Переносится действие в Пизу —
И спасен многотомный роман.
 
   Это Чуковский цитирует Некрасова в главе «Мастерства», которая так и называется: «Эзопова речь». Среди приемов эзоповой речи фигурирует и такой: «Пятый прием эзоповой речи заключался в том, что сатире, направленной против современных порядков, придавалась внешняя форма сатиры, обличавшей порядки далекого прошлого».
   Нет, конечно, «Мастерство Некрасова» – никакая не политическая сатира, а серьезное литературоведческое исследование, однако характеристика эпохи, в которую создавалась эта книга, в ней приводится самая яркая:
   «Началось „мрачное семилетие“ доносов, арестов и ссылок. „Террор внутри, – записал современник, отнюдь не принадлежавший к оппозиционному лагерю, – преследование печати, усиление полиции, подозрительность, репрессивные меры… На сцену выступает Бутурлин с ненавистью к слову, мысли и свободе, проповедью безграничного послушания и молчания… Доносы развиваются до сумасшествия“. То, что еще месяц назад беспрепятственно разрешалось цензурой, теперь было объявлено преступной крамолой, направленной к потрясению основ государства. В официальном языке того времени – в языке доносов и казенных реляций – зазвучало слово „коммунист“, которое применялось огулом ко всякому, кого подозревали в недовольстве властями».
   Условия жизни «мрачного семилетия» 1848–1855 годов, закончившегося со смертью Николая I, легко проецируются на условия мрачного семилетия 1946–1953 годов. Ну еще можно вместо «Бутурлина» подставить любую подходящую фамилию, а вместо «коммуниста» – «антипатриота», «космополита», «низкопоклонника»…

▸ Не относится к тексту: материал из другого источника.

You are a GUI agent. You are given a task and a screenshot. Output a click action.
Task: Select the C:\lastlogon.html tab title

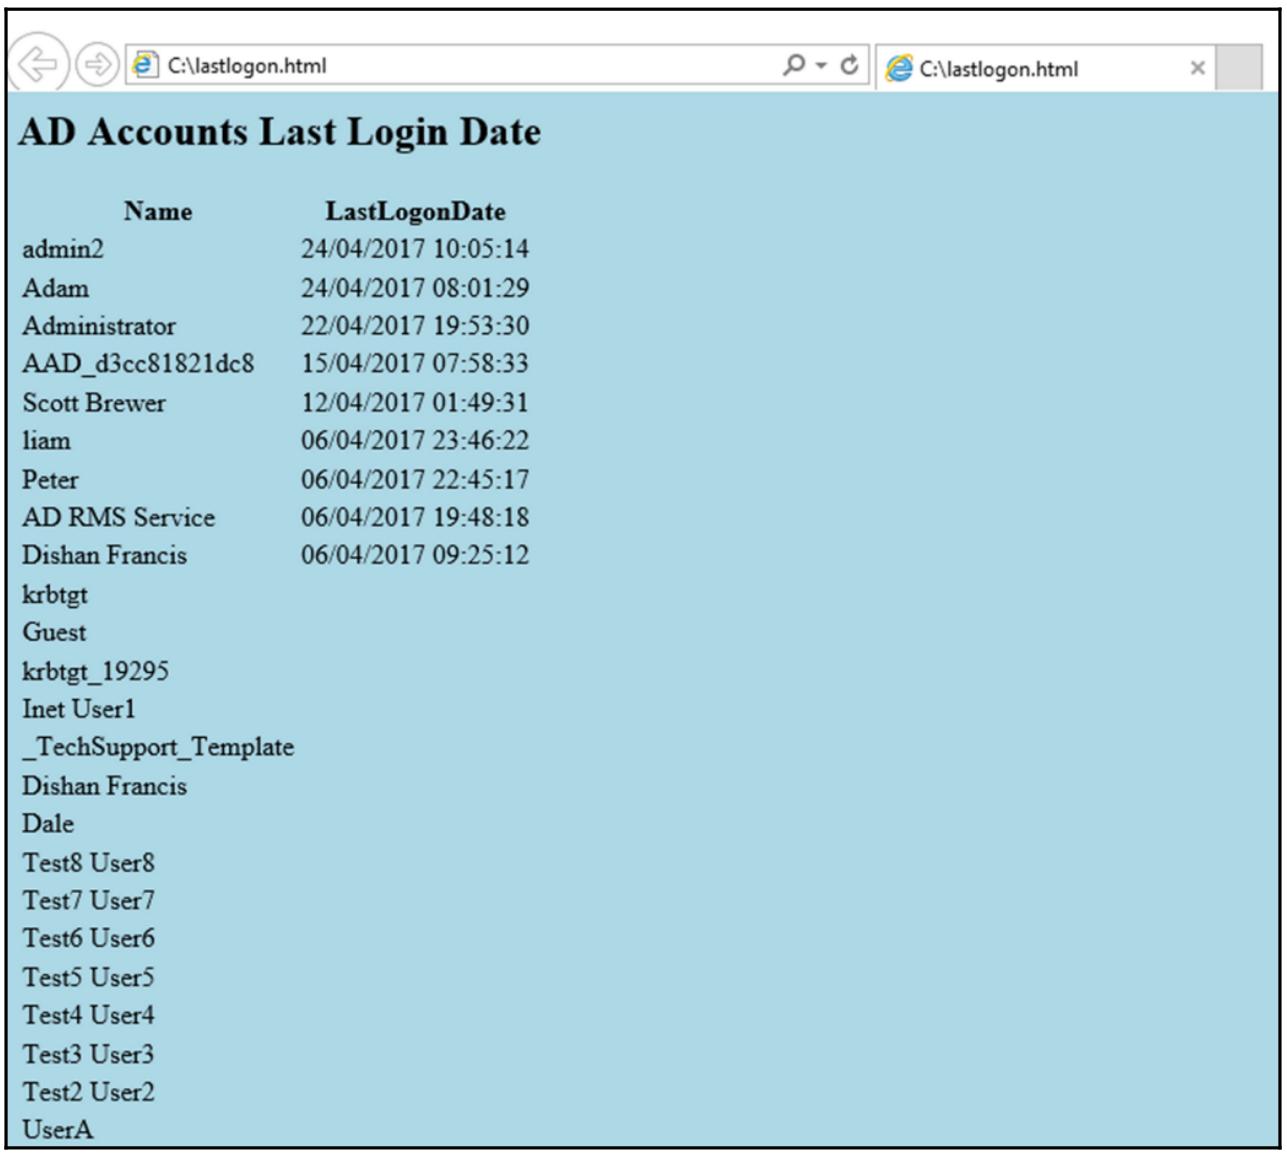tap(998, 69)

   Исследования «приспособления к условиям легальной печати» давали возможность понимать, как могли дышать люди, которыми искренне восхищаешься, в условиях безвоздушного пространства. Как выживали, как могли писать. И конечно, эта работа помогала правильно расставить акценты, верно выстроить историческую перспективу – и поэтому давала надежду в это совершенно безнадежное время: они выжили, и мы выживем, они смогли, и мы сможем. Они не потеряли себя в цензурных гонениях и ссылках – и у нас получится. Можно было соразмерять свою жизнь с жизнью Некрасова, Белинского, Чернышевского; на их примере постигать истинную цену мучительных компромиссов, учиться говорить с зажатым ртом и добиваться того, чтобы тебя услышали.
   Чуковский цитирует Герцена: «Николай в последние годы своего царствования достиг того, что заставил замолчать всю Россию, но он не мог заставить ее говорить так, как ему хотелось». Сталин, конечно, добился большего – но сравним эти строки с постоянными газетными попреками второго мрачного семилетия: где современные темы, где отражение действительности в ее революционном развитии, где настоящая критика, почему все молчат?
   Но, конечно, сводить все «Мастерство Некрасова» к фиге в кармане, к политическому памфлету было бы в высшей степени неправильно. Автор не делал никаких специальных политических намеков, и если строки столетней давности звучали с пугающей актуальностью, – то не потому, что автор под одеялом подкусывал режим, а потому, что системные признаки тирании неизменны, и в иные времена Салтыков-Щедрин или Герцен автоматически становятся самыми злободневными писателями.
   В любом случае, заслуга Чуковского отнюдь не в том, что он описал скверные общественные условия, в которых приходилось жить и работать Некрасову, так, что каждый мог спроецировать эти условия на современность: режим Николая I и без него было кому обличить, разве что с иной расстановкой акцентов. Перед автором стояла куда более важная и серьезная задача: освободить образ Некрасова от бездарной ретуши. Избавить любимого поэта от репутации не очень даровитого, но идейно правильного – репутации, которая возникла еще до революции и всячески поддерживалась в советское время.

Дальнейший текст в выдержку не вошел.